● What is expected
Copy the following data verbatim, line for line.

● Some records
+===+

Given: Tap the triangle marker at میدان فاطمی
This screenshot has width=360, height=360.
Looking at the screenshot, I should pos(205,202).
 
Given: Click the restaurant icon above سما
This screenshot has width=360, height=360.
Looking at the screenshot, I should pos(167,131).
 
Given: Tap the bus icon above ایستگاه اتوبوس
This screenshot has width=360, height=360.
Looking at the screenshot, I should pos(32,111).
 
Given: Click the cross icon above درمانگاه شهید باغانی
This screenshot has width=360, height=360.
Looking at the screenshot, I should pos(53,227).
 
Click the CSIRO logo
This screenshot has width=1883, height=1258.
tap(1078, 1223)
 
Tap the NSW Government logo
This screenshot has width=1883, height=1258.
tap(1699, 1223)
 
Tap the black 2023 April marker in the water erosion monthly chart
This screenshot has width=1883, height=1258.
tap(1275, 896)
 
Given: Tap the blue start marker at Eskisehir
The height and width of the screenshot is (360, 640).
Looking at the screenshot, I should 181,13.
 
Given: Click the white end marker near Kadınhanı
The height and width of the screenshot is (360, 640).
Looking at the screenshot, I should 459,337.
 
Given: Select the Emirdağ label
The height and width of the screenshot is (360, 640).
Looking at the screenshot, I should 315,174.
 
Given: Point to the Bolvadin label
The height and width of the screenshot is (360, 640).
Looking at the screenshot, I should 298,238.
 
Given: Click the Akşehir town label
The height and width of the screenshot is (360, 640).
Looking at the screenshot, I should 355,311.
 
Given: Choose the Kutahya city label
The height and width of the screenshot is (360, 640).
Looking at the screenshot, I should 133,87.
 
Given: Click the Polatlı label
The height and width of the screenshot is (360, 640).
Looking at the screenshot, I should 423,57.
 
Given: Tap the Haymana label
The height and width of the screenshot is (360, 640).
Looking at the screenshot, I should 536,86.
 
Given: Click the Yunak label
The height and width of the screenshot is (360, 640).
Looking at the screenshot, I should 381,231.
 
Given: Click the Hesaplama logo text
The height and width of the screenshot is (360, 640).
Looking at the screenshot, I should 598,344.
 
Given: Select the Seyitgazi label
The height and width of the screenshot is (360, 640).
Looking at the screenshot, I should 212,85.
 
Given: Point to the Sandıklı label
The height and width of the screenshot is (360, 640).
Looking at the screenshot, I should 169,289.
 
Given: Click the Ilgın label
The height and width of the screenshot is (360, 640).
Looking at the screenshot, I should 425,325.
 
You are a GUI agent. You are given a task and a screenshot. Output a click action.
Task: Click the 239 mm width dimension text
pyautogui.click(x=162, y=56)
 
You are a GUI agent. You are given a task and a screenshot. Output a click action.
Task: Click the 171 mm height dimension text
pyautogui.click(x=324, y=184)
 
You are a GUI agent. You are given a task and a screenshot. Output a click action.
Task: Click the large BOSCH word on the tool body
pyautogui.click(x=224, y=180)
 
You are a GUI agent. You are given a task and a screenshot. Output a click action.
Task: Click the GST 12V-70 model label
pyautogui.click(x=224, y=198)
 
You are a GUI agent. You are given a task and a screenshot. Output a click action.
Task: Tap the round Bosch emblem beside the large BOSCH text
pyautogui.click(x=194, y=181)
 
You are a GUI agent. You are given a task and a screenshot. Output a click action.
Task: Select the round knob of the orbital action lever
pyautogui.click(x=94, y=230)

+===+

● Finished task
Given: Tap the triangle marker at میدان فاطمی
This screenshot has width=360, height=360.
Looking at the screenshot, I should pos(205,202).
 
Given: Click the restaurant icon above سما
This screenshot has width=360, height=360.
Looking at the screenshot, I should pos(167,131).
 
Given: Tap the bus icon above ایستگاه اتوبوس
This screenshot has width=360, height=360.
Looking at the screenshot, I should pos(32,111).
 
Given: Click the cross icon above درمانگاه شهید باغانی
This screenshot has width=360, height=360.
Looking at the screenshot, I should pos(53,227).
 
Click the CSIRO logo
This screenshot has width=1883, height=1258.
tap(1078, 1223)
 
Tap the NSW Government logo
This screenshot has width=1883, height=1258.
tap(1699, 1223)
 
Tap the black 2023 April marker in the water erosion monthly chart
This screenshot has width=1883, height=1258.
tap(1275, 896)
 
Given: Tap the blue start marker at Eskisehir
The height and width of the screenshot is (360, 640).
Looking at the screenshot, I should 181,13.
 
Given: Click the white end marker near Kadınhanı
The height and width of the screenshot is (360, 640).
Looking at the screenshot, I should 459,337.
 
Given: Select the Emirdağ label
The height and width of the screenshot is (360, 640).
Looking at the screenshot, I should 315,174.
 
Given: Point to the Bolvadin label
The height and width of the screenshot is (360, 640).
Looking at the screenshot, I should 298,238.
 
Given: Click the Akşehir town label
The height and width of the screenshot is (360, 640).
Looking at the screenshot, I should 355,311.
 
Given: Choose the Kutahya city label
The height and width of the screenshot is (360, 640).
Looking at the screenshot, I should 133,87.
 
Given: Click the Polatlı label
The height and width of the screenshot is (360, 640).
Looking at the screenshot, I should 423,57.
 
Given: Tap the Haymana label
The height and width of the screenshot is (360, 640).
Looking at the screenshot, I should 536,86.
 
Given: Click the Yunak label
The height and width of the screenshot is (360, 640).
Looking at the screenshot, I should 381,231.
 
Given: Click the Hesaplama logo text
The height and width of the screenshot is (360, 640).
Looking at the screenshot, I should 598,344.
 
Given: Select the Seyitgazi label
The height and width of the screenshot is (360, 640).
Looking at the screenshot, I should 212,85.
 
Given: Point to the Sandıklı label
The height and width of the screenshot is (360, 640).
Looking at the screenshot, I should 169,289.
 
Given: Click the Ilgın label
The height and width of the screenshot is (360, 640).
Looking at the screenshot, I should 425,325.
 
You are a GUI agent. You are given a task and a screenshot. Output a click action.
Task: Click the 239 mm width dimension text
pyautogui.click(x=162, y=56)
 
You are a GUI agent. You are given a task and a screenshot. Output a click action.
Task: Click the 171 mm height dimension text
pyautogui.click(x=324, y=184)
 
You are a GUI agent. You are given a task and a screenshot. Output a click action.
Task: Click the large BOSCH word on the tool body
pyautogui.click(x=224, y=180)
 
You are a GUI agent. You are given a task and a screenshot. Output a click action.
Task: Click the GST 12V-70 model label
pyautogui.click(x=224, y=198)
 
You are a GUI agent. You are given a task and a screenshot. Output a click action.
Task: Tap the round Bosch emblem beside the large BOSCH text
pyautogui.click(x=194, y=181)
 
You are a GUI agent. You are given a task and a screenshot. Output a click action.
Task: Select the round knob of the orbital action lever
pyautogui.click(x=94, y=230)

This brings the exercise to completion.